Posted on: 01 December 2012 by garyi

Your main issue is HomeHub.

 

Posted on: 02 December 2012 by Simon-in-Suffolk

Yes it sounds like you are straining your network, if using wifi for streaming and upnp controller coordination with hires that will almost certainly be the case. Get youto switch repaired or replaced and youll bevbackyup to normal.

Its nought to do with Nstream really.

Simon

Posted on: 02 December 2012 by rjstaines

What replacement switch are you getting Ian ? (just out of interest)

 

It'll be useful to add a name to my list of switches that work OK with hires.

Thanks.

Posted on: 02 December 2012 by Simon-in-Suffolk

Btw, curiosity aside  any switch assuming its not faulty supporting the near universal 100Mbps port speed  will work with the relatively  low data bandwidths of hires audio.

Posted on: 02 December 2012 by IanG
Cheers Guys, Simon, to clarify, I am not streaming wirelessly.
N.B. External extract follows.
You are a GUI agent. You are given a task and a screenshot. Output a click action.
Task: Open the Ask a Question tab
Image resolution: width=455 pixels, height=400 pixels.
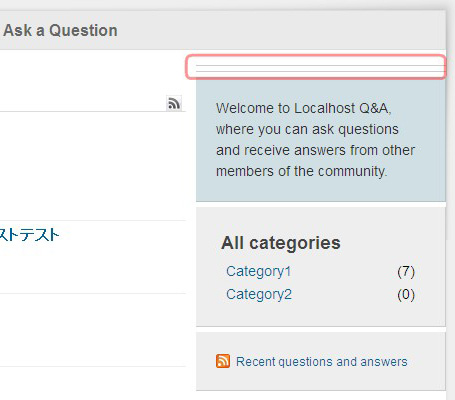point(60,30)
My NAS and streamer were previously hardwired to the switch that went faulty. They are now hardwired to the ports on the HomeHub. This arrangement worked fine on standard CD rips but went belly up yesterday on hi res. I suspect a possible second issue with the Home Hub as wireless download rates are very slow (compared with wired). I am on fibre optic broadband with rates of approx 30 Mbps achieved on speed test. I have a call in to BT to investigate this. I may consider replacing the Home Hub with a 'proper' router if you can recommend one as this does appear to be the root of my problems. Rjstaines, the switch I was using is a Netgear Prosafe GS108 and everything worked fine until it died last week.
Posted on: 02 December 2012 by IanG
Sorry. Simon I meant to add, I had no problem of dropout with the audio. It was n-Stream that seemed to struggle which led me to believe it was the wifi that was the problem.
Posted on: 02 December 2012 by Simon-in-Suffolk

Hi the latest  Homehub is usually a good consumer  broadband router, but it sounds like you are having bandwidth issues with its inbuilt switch ports. Are you using the latest version?
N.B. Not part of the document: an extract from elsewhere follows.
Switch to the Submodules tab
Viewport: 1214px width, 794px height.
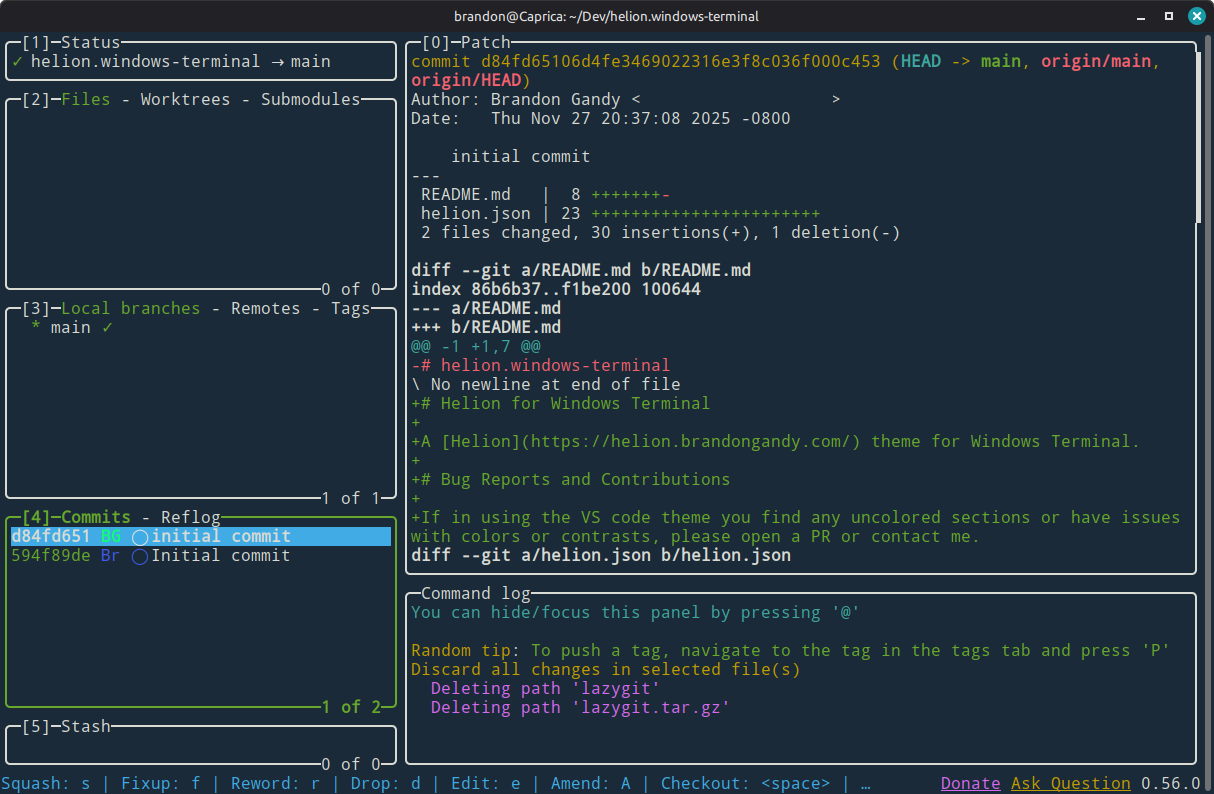(x=310, y=99)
Any way best get a proper switch and replace your faulty one.

The reason I believe it's network related, is because Nstream being a upnp client relies on UDP discovery. UDP are fire and forget unlike regular TCP traffic which is resent if it get dropped or lost. Therefore if for some reason your homehub hasn't enough welly left it will drop the discovery packets, and they won't be resent.. Therefore your Nstream will not see the network player and vica versa.

A regular consumer switch fires multicast UDP discovery frames on all ports and so because it's queued at frame level which is usually done by hardware/firmware, unless you are driving your switch into congestion (exceedingly unlikely) these UDP discovery frames will be squirted out - et voila your Nstream, upnp server and network player remain related...

Simon

 

Posted on: 02 December 2012 by Bart

I use my internet service provider's router/switch for one thing -- I plug my own switch into it, and everything else into my switch.  (It's a not very expensive Netgear, via Amazon. Proper switches with 5 or 8 ports are not very expensive at all.) I don't even use the router's wifi capabilities.  I do wifi via an Apple Airport Extreme which 'extends' the wifi from an Apple Time Capsule that is hard-wired into the switch.  To broadly generalize, I don't think that the i.s.p.-provided hardware is reliable for much more than simple consumer stuff like email and web browsing and maybe streaming some music or video from the web.

 

I get 30M down / 20 (and am on a plan that promises 20 down / 10 up) up via wifi so can't complain

Posted on: 14 December 2012 by IanG
Switch back in place and all well with the world.